“So Monday August 28th I used my last snus late at night. I honestly had no plans on quitting the next day — something just snapped the next morning when I went to pop my first snus for the day. I just said — NO.”
I put this in my introduction speech as it really did happen this way. Now over 100 days later I am so glad that I made that decision that day. I honestly cannot tell you why I made it that day – I just did. And it was the best thing I ever did.
My affair with nicotine began the minute I started working in the “real world”. I quickly realized that smokers got extra “smoke breaks” that the rest of us were not entitled to. Couple that with one on one time with senior managers and directors when smoking rooms were created and I was smoking with the best of them. This lasted a few years until I moved in with my better half, a non-smoker. I quit the daily cigarettes easily and only craved them now and then when I went fishing, hung out at a bar or gambling in Vegas. Once the pack was gone I would not touch another cigarette for months.
While working on a large critical project, over 15 years ago, I found myself buying packs and smoking with the other project leaders. The nicotine was keeping me calm and the smoke time bonded us as a leadership group. After complaining one day about the fights at home over the smoke smell on my clothes a co-worker introduced me to Swedish snus. He was a hunter and used snus, instead of cigarettes, when he was in the woods. I tried a tin and never looked back. That was the biggest mistake of my life.
Snus was not only more addicting from a nicotine perspective but it was so discreet I could snus all of the time: during work, at home, on planes. I would ninja snus all of the time. I thought I was getting over on everyone – no tell tail smell, no spitting – just a slight bump under my top lip. I switched to the smallest portion size I could find to minimize that after my better half got good at spotting it. I lied to everyone – but mostly myself. I read all of the literature that toted how much healthier snus was compared to cigarettes and American chew and dip. However I always omitted the part that still said how unhealthy it was versus no nicotine.
As I wrote in my intro speech, I never believed I was an addict while I used snus — but that was becoming more and more apparent as I would lose my mind when I could not order my snus because it was on back order. I would panic and get crazy — stretching out what I still had and checking the website every 3 hours to see when they got it back in. I knew this was not like cigarettes – those I had quit easily. This was going to be a fight.
So back to that morning – again nothing happened the day before that forced my hand. There was no fight at home, no doctors warning it just happened. Something in my brain finally clicked and said STOP. Those first few weeks were horrible – I will not sugar coat it. I was miserable. I was looking for good nicotine free snus alternatives when I found this site – the second best thing that I did!
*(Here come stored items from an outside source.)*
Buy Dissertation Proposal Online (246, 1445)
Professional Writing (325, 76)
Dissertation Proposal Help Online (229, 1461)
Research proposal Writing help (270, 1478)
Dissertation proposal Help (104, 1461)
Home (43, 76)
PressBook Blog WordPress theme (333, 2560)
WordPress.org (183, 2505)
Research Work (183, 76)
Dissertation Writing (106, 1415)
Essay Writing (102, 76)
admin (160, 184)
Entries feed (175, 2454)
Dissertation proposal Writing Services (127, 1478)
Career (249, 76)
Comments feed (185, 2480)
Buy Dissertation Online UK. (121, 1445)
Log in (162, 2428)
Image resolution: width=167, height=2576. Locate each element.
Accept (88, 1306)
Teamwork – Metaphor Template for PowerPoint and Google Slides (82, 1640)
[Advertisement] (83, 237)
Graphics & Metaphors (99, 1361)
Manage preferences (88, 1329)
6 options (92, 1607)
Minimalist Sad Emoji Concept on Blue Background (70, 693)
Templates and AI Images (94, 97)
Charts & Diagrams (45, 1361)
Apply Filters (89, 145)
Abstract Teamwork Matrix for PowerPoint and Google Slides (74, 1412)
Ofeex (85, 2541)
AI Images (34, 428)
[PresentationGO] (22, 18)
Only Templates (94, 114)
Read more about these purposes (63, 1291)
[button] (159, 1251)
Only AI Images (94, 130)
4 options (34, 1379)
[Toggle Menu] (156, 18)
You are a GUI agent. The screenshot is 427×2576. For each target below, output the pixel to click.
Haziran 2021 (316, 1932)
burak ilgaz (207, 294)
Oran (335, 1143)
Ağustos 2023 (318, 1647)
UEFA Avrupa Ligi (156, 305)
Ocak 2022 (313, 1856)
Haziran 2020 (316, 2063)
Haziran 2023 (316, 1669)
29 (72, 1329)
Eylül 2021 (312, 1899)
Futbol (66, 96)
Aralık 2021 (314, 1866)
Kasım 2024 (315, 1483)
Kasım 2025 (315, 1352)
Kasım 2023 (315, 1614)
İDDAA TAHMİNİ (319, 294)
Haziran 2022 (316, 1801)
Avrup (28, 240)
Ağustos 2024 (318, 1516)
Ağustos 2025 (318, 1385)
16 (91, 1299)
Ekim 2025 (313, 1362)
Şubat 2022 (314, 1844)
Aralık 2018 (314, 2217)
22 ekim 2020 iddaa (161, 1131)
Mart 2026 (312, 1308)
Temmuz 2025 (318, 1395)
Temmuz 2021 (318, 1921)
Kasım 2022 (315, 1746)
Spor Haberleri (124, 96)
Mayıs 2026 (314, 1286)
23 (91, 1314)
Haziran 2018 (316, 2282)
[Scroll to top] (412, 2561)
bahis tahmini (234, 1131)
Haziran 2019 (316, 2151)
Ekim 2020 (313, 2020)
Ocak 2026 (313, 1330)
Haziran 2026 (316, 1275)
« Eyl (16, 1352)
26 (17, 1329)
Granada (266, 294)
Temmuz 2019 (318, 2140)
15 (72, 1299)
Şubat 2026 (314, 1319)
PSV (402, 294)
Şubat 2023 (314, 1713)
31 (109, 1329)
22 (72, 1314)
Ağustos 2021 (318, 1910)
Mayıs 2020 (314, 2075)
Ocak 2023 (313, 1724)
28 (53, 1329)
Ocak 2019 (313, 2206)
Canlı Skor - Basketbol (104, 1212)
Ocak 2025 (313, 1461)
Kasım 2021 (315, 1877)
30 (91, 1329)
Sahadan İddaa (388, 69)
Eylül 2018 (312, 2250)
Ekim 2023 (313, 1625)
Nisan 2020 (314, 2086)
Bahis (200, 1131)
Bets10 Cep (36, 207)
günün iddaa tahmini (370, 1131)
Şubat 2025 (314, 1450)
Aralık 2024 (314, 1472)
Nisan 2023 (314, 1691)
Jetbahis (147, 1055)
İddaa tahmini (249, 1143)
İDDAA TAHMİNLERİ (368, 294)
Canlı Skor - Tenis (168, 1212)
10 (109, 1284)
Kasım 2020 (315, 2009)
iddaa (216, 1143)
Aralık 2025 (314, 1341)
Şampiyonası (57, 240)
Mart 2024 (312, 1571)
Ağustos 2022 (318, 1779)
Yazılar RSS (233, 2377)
I will be honest it was not easy for a women snus user to feel 100% comfortable right away on this site. 90%+ of this site is for dip users and mostly men. I read a lot of intro speeches and found one by RachelMosley who quit a few days before me. I could not believe I found another woman on this site that had also been a snus user. I felt this was the sign I needed to join. This was the third best thing I did!
My December 2017 group started forming and I was greeted and welcomed by vets and members of the group. I appreciated the comradery and the shared misery. I truly learned to “embrace the suck”. If it was not for posting roll and being accountable to myself and all of my brothers and sisters in quit I do not think I would have made it to this speech. That really was the difference. I had lied to myself for so long that I am sure I would have broken promises to myself as well.
So I want to thank everyone that reached out and supported me through the first 100 days. I will mention a few people that really went above and beyond but understand that I read everyone’s comments, bitches, gripes and misery posted on the group pages and they really helped me. Special thanks to 4TheWin, CavMan83, Samrs, demondeac, ChickDip, and Ariana5866. And super special thanks to RachelMosley – whose intro post gave me the courage to join the site. Finally thank you to KTC for creating and maintaining this site for addicts like myself.
I continue to face my addiction one day at a time with my 100 day HOF coin in my pocket and daily promise to my group and this site to stay nicotine free. As always, I am proud to quit with all of you.